In Angelou’s poem, the different individual pasts that make up America’s present come together in a historical moment defined by its diversity; inclusivity is a cause for celebration.  In Blanco’s poem, by contrast, inclusivity has shifted slightly to become something seemingly more simple, but in reality more complex: unity.  Any sense of what makes one American different from another is passed over as “One Today” is most concerned to evoke a sense of belonging to an America that is instantly recognized by everyone.

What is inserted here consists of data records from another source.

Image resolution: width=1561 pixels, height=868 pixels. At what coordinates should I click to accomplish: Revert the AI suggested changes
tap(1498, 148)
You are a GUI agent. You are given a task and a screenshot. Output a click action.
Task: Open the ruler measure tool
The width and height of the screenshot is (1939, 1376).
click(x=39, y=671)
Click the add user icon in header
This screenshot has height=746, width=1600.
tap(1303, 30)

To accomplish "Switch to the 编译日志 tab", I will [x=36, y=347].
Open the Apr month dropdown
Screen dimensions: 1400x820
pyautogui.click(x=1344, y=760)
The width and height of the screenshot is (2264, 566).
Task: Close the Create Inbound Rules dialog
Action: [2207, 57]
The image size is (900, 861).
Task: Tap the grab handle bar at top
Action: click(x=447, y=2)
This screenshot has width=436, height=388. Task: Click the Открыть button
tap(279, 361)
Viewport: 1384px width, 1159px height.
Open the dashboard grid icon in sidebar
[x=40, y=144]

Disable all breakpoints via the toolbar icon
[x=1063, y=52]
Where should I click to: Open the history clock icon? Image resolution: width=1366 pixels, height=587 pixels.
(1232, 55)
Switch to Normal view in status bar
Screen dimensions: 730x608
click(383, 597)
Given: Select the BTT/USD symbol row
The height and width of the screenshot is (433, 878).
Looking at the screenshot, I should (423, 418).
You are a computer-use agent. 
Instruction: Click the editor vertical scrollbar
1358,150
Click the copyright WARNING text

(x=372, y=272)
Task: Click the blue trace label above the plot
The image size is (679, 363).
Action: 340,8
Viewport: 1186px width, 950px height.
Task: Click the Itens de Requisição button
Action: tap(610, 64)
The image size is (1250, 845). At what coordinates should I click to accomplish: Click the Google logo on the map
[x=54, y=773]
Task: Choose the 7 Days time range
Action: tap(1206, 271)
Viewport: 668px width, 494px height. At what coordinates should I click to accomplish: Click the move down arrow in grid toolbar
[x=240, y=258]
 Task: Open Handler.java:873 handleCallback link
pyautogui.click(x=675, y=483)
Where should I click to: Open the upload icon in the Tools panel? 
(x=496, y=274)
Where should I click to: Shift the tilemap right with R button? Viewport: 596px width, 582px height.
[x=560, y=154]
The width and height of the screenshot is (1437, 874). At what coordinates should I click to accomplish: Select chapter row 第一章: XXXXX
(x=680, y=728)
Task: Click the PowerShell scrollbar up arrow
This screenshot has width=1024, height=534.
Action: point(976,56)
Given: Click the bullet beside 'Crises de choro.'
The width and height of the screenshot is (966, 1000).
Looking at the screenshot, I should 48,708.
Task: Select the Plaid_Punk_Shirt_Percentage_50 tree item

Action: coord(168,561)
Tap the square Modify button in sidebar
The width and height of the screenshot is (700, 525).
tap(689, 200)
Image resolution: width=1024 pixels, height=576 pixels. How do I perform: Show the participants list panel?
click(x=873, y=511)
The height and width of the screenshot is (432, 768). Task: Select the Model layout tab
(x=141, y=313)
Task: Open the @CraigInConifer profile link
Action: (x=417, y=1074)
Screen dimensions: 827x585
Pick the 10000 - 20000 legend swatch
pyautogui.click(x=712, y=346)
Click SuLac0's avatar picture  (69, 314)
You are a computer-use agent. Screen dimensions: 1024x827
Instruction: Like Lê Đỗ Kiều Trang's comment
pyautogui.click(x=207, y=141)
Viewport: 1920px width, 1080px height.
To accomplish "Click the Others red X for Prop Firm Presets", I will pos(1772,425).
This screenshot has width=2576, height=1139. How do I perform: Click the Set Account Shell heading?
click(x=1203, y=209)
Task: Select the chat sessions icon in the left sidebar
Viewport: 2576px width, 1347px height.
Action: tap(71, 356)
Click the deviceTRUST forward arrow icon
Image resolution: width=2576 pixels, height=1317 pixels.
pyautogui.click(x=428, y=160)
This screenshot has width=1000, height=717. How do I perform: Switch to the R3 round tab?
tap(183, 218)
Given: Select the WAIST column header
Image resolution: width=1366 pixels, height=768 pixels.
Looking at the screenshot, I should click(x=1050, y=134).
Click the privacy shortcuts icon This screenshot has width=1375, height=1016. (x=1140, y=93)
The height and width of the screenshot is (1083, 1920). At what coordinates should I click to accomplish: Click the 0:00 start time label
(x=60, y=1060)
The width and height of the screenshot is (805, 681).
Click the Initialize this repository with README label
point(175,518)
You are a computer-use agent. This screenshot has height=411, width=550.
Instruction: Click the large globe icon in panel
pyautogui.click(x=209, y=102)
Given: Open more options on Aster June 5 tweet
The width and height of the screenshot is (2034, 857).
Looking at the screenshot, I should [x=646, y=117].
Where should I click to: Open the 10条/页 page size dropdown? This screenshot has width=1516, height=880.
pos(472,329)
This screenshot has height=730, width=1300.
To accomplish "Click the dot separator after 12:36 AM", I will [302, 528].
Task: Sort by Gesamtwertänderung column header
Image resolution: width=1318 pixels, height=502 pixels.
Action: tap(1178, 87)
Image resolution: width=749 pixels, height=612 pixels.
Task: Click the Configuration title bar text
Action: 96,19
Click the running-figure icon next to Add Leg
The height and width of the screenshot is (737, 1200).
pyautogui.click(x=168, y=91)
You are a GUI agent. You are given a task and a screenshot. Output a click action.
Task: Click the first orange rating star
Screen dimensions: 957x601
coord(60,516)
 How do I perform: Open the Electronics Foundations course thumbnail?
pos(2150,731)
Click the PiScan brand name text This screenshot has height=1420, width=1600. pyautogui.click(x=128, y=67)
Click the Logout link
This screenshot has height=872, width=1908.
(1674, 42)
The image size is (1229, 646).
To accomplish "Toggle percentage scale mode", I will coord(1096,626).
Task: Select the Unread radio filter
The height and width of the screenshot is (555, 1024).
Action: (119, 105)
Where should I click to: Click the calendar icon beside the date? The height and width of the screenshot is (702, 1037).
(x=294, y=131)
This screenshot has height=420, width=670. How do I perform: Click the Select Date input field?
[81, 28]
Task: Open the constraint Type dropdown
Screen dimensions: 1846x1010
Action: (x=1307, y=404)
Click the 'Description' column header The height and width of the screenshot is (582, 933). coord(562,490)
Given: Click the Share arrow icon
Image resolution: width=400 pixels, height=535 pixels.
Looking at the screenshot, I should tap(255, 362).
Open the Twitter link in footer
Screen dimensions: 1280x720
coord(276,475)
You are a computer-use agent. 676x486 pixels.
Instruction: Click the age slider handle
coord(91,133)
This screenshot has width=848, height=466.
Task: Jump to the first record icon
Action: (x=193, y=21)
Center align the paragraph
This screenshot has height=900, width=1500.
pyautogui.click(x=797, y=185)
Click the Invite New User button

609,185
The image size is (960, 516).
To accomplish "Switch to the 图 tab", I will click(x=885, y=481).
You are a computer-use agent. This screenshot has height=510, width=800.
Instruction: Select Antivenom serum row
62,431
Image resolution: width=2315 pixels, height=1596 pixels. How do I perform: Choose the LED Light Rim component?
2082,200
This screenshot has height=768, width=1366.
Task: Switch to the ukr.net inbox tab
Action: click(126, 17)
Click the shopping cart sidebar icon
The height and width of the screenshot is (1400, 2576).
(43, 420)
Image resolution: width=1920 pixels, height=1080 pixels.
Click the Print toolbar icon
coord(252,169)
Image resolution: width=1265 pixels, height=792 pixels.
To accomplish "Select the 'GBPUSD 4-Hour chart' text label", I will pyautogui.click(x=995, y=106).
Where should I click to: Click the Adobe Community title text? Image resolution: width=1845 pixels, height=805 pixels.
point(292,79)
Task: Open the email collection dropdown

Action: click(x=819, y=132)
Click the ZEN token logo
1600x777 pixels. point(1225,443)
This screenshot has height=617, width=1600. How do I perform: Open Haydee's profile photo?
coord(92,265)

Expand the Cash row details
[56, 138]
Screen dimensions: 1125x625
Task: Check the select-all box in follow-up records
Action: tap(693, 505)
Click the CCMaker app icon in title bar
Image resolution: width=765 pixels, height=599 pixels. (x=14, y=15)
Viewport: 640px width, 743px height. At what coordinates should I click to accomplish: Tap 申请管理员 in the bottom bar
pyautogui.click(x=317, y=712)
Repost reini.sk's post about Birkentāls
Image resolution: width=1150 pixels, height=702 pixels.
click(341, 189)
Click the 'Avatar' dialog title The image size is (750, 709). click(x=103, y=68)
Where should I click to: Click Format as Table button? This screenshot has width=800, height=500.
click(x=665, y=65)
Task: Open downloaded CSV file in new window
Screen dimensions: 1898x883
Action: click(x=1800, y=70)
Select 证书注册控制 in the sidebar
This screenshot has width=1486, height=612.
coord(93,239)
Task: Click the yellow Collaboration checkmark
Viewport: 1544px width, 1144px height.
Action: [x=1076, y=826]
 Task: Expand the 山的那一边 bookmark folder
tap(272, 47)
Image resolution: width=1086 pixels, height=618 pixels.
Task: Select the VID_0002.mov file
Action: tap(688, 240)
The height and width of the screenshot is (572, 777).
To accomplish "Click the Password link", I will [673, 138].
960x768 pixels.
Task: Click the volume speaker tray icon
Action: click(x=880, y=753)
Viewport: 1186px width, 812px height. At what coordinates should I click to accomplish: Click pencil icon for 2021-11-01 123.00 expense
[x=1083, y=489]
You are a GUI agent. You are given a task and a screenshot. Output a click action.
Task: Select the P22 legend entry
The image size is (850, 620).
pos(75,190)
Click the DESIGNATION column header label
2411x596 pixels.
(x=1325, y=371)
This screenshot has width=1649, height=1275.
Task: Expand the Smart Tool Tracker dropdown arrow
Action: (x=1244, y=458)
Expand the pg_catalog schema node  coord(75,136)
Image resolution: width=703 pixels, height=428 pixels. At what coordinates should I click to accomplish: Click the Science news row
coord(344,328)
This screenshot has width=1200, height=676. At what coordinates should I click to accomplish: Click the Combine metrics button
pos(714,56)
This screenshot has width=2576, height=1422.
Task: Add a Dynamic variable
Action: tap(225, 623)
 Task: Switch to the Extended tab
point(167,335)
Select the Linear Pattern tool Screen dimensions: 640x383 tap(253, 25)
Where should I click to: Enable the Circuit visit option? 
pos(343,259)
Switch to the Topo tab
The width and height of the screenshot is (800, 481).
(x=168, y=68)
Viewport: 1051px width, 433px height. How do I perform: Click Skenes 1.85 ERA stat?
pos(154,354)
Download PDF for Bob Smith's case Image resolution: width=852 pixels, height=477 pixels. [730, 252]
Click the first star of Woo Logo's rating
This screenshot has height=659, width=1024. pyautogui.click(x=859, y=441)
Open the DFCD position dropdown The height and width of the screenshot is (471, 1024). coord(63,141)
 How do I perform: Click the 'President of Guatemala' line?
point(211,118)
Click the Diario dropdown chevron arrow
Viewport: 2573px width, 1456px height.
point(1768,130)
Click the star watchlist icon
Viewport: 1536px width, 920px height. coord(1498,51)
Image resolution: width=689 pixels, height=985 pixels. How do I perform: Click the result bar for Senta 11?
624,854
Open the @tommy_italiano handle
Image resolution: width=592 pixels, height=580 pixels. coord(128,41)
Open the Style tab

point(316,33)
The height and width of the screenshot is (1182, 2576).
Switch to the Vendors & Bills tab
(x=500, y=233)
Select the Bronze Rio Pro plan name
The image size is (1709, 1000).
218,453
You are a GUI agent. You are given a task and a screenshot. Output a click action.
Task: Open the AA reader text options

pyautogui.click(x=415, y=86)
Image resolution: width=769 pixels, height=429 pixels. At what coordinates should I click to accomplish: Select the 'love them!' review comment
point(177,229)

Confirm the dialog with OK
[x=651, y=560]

“One Today” celebrates America by offering a panoramic view of the nation, as Blanco revisits the familiar landscapes of majestic mountains, fertile fields of grain, and winding rivers working their way towards the sea.  But he also zooms in to show us a nation of highways teeming with silver-sided trucks, rhythmic traffic lights directing us to school and work, and weary commuters pushing home after a day of work.  The cheery “pencil-yellow” of the school bus is offset by the screeching of subway cars and the din—can it really be called “gorgeous”?—of honking cabs.  The poem certainly attests to the vitality of America, and not just through the depiction of a country at its most visually stimulating.

The images in the poem move from the universal to the specific, so that from out of the millions of nameless, faceless Americans one figure in particular emerges: the immigrant.  This is where “One Today” does something very interesting: it shows us the exact point at which the story of the immigrant experience intersects with the myth of the American Dream.  Thus Blanco also revisits the familiar narrative of America as the land of opportunity.  In “One Today,” being American has to do with believing, with embodying, the American Dream.  Blanco’s tribute to his own immigrant parents—the grocery store cashier and sugarcane farmer whose hard work and sacrifice ensured that their children would have a better life—serves as a powerful reminder that the American Dream cannot exist without a steady flow of new immigrants to keep it alive.  It is in the evocation of his mother’s hard work and dedication in a low-wage menial job and his father’s sweat and sacrifice in the sugarcane field that the American Dream finds its most poignant—and most recognizable—expression in the poem.

This is a mythical America; in spite of the precise attention to detail which provides us with some beautiful and evocative images, there is a curiously intangible quality about the poem.  It is in this way that the poem moves from the collective and impersonal images of “the dust of farms and deserts” to the startling and singular appearance of a “song bird on [the] clothes line.”  Unity, although the guiding motif, is hard to pin down to any specific image in the poem.

What do you think?  In your opinion, what is America’s defining quality: diversity, inclusivity, or unity?  Is the American Dream as vital today as it was one hundred years ago?  What makes a nation of immigrants most cohesive: their individual differences or their shared similarities?  I look forward to hearing your thoughts on Monday.